Baking isn't really my jam. For starters it's way too precise for me. A pinch too much of this or a dash too little of that and you're screwed. I feel like my baking failures are almost a self-fulfilling prophecy at this point because for the life of me, I can't bake! I follow the directions and know what taste I'm looking for and my finished product is always just way off. For someone who thrives on creating generally edible meals, failing at baking is a blow to the ego so I rarely do it…except when it comes to pound cakes.
Pound cake is just another one of those things that black people have a strong culinary tie to. It has had an honored place at lively spades parties, Fish Fry Fridays, reunions, funerals, church gatherings and almost any other event in which large amounts of black people are gathered. While pound cake has graced the tables of countless black families’ tables across generations, it is actually a European-based dessert that dates back to the 18th-century. Original recipes called for a pound each of butter, sugar, eggs, and flour…hence the moniker!

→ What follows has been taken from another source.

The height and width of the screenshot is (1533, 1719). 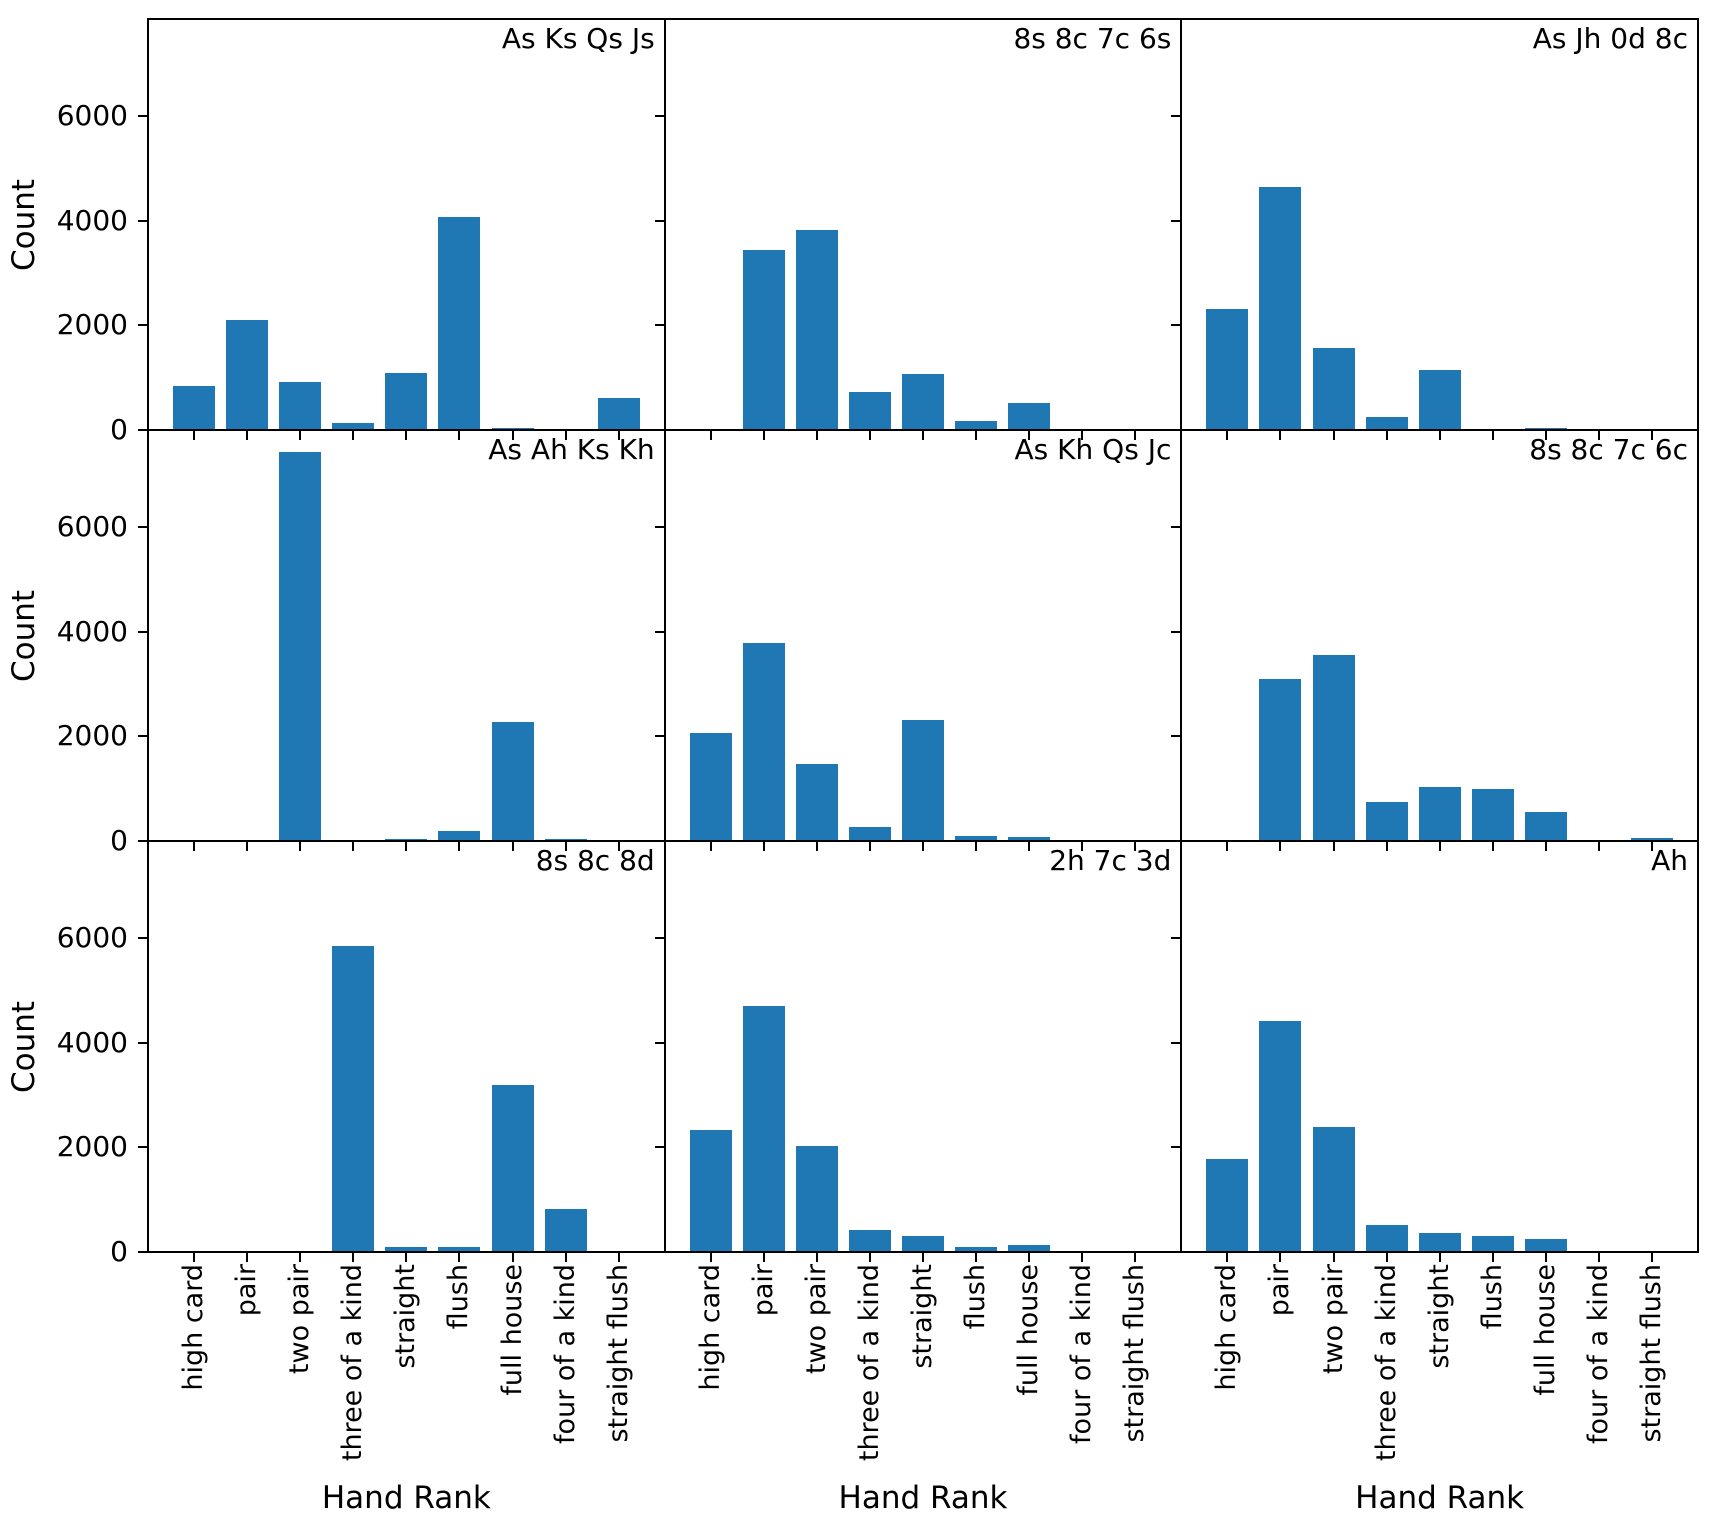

When I knew I was going to meet Shep's parents for the first time I decided to try my hand at baking one more ‘gin. I wanted to bring them a homemade poundcake. It seemed like a nice gesture with a good amount of historical importance so I called my grandmother to get her recipe. My grandmother is an amazing Soul Food cook. Her sweet potato pie is the stuff of dreams so I felt like going to her was a good bet. She broke my heart when she told me that she just used Betty Crocker's boxed pound cake as a base and then doctored it up!
The purist in me refused to bring Shep's parents boxed pound cake so I researched recipes that I thought would give me the most authentic version of the cake I'd grown up with. I finally settled on this recipe by Grandbaby Cakes. It’s not a traditional pound cake in that the glaze is browned butter based, but if you want to omit that (why would you?) you can and you’re still left with a deliciously dense vanilla pound cake.